[[ RECORDS PROVIDED open ]]
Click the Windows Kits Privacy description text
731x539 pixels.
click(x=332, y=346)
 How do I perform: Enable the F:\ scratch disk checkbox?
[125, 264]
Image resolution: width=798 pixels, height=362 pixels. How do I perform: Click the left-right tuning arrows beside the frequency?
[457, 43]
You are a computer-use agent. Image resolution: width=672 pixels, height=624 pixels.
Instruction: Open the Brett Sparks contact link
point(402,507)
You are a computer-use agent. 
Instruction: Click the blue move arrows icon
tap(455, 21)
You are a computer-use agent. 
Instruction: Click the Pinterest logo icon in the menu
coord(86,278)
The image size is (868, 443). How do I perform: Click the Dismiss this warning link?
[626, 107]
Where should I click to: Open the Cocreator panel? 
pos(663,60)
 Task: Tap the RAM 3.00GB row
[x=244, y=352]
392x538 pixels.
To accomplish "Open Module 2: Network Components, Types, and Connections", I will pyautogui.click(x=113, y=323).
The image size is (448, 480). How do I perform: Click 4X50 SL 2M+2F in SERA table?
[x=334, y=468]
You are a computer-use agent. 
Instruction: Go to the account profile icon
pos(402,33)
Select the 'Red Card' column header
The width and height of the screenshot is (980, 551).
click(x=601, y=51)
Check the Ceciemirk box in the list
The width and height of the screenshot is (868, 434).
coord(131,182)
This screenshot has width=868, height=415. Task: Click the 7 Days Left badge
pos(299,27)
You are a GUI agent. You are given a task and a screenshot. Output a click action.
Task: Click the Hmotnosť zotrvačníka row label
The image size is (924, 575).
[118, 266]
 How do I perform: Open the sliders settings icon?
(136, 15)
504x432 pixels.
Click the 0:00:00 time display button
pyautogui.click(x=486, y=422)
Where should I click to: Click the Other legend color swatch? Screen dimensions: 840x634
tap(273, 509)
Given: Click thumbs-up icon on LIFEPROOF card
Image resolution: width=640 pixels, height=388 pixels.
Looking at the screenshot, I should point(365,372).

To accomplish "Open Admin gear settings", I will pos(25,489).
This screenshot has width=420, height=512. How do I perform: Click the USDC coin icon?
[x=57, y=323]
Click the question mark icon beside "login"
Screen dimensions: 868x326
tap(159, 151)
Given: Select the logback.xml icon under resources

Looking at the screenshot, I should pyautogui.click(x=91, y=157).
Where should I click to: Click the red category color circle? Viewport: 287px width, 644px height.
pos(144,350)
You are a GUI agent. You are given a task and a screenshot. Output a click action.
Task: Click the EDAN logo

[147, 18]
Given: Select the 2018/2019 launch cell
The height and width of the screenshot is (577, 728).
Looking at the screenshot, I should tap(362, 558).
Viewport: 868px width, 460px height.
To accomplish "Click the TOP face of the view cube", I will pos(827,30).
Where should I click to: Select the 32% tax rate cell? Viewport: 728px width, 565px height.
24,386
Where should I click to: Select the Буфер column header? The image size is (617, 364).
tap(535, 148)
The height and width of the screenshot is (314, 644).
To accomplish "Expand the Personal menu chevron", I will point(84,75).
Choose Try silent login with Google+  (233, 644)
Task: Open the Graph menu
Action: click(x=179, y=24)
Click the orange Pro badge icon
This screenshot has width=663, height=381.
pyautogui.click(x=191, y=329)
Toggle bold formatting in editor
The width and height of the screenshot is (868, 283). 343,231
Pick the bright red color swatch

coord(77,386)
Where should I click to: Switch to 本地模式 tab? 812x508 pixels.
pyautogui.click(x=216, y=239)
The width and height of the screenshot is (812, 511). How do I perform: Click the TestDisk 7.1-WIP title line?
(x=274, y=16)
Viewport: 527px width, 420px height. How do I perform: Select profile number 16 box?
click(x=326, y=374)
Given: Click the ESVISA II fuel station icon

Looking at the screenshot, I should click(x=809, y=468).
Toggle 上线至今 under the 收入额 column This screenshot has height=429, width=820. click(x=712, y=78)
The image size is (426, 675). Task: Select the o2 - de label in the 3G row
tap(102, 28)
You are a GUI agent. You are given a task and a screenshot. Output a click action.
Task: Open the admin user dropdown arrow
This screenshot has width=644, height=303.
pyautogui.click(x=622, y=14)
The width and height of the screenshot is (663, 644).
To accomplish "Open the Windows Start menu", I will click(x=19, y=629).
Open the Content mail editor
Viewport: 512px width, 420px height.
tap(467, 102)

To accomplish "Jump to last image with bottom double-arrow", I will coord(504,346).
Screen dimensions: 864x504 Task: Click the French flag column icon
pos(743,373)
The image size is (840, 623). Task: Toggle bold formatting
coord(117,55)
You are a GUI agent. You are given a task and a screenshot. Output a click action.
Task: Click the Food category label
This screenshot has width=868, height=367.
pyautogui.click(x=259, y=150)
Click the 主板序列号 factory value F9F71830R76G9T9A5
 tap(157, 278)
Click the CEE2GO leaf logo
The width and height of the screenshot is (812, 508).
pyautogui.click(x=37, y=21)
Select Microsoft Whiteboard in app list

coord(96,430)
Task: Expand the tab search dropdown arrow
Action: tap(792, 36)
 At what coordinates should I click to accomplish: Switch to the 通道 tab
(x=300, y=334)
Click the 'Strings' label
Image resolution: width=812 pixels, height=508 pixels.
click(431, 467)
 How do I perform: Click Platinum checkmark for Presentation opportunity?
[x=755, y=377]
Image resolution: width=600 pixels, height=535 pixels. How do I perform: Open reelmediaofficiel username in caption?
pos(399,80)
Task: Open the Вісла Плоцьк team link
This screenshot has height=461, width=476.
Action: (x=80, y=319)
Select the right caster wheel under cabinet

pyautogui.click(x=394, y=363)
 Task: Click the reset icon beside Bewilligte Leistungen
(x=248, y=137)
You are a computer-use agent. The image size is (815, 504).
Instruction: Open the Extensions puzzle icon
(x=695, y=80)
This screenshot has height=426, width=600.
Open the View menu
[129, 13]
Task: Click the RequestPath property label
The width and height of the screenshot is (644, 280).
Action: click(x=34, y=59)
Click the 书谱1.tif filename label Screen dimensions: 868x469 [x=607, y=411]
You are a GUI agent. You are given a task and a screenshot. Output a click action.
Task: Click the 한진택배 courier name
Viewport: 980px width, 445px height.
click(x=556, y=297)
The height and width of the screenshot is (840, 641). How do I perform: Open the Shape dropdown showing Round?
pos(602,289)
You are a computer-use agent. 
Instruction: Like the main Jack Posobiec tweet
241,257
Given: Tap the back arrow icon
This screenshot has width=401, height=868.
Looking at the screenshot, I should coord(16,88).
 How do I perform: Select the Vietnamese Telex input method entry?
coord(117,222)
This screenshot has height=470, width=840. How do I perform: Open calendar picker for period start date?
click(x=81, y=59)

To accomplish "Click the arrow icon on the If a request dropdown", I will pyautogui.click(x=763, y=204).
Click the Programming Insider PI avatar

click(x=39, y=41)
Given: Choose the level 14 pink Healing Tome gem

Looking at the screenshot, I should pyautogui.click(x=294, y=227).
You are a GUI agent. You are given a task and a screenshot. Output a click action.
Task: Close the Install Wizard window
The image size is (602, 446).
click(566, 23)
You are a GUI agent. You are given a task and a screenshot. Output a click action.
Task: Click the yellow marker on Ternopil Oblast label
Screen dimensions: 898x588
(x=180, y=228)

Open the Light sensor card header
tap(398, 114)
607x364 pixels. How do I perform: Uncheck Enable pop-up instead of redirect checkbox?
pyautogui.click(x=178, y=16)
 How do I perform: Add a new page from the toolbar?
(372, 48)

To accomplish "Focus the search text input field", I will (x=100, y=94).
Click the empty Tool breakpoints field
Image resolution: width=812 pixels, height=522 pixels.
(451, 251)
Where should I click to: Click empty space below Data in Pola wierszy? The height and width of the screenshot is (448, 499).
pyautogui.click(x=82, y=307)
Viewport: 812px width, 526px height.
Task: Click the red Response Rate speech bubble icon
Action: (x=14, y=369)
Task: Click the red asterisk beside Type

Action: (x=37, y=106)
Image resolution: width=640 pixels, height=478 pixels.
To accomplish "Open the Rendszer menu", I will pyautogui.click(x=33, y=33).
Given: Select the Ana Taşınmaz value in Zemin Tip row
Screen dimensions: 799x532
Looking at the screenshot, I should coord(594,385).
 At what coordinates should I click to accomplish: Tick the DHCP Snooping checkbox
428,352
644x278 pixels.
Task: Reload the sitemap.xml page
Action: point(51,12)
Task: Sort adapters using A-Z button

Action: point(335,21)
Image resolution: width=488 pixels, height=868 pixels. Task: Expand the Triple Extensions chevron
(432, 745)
[[ RECORDS PROVIDED closed ]]
◆ YOUR GOAL ◆
Lines wanted from the listing above: the line with "Task: Click the reset" up to and including the line with "Task: Click the RequestPath property label". Please write them out exactly, adding nothing else.

◆ EXERCISE RESPONSE ◆
 Task: Click the reset icon beside Bewilligte Leistungen
(x=248, y=137)
You are a computer-use agent. The image size is (815, 504).
Instruction: Open the Extensions puzzle icon
(x=695, y=80)
This screenshot has height=426, width=600.
Open the View menu
[129, 13]
Task: Click the RequestPath property label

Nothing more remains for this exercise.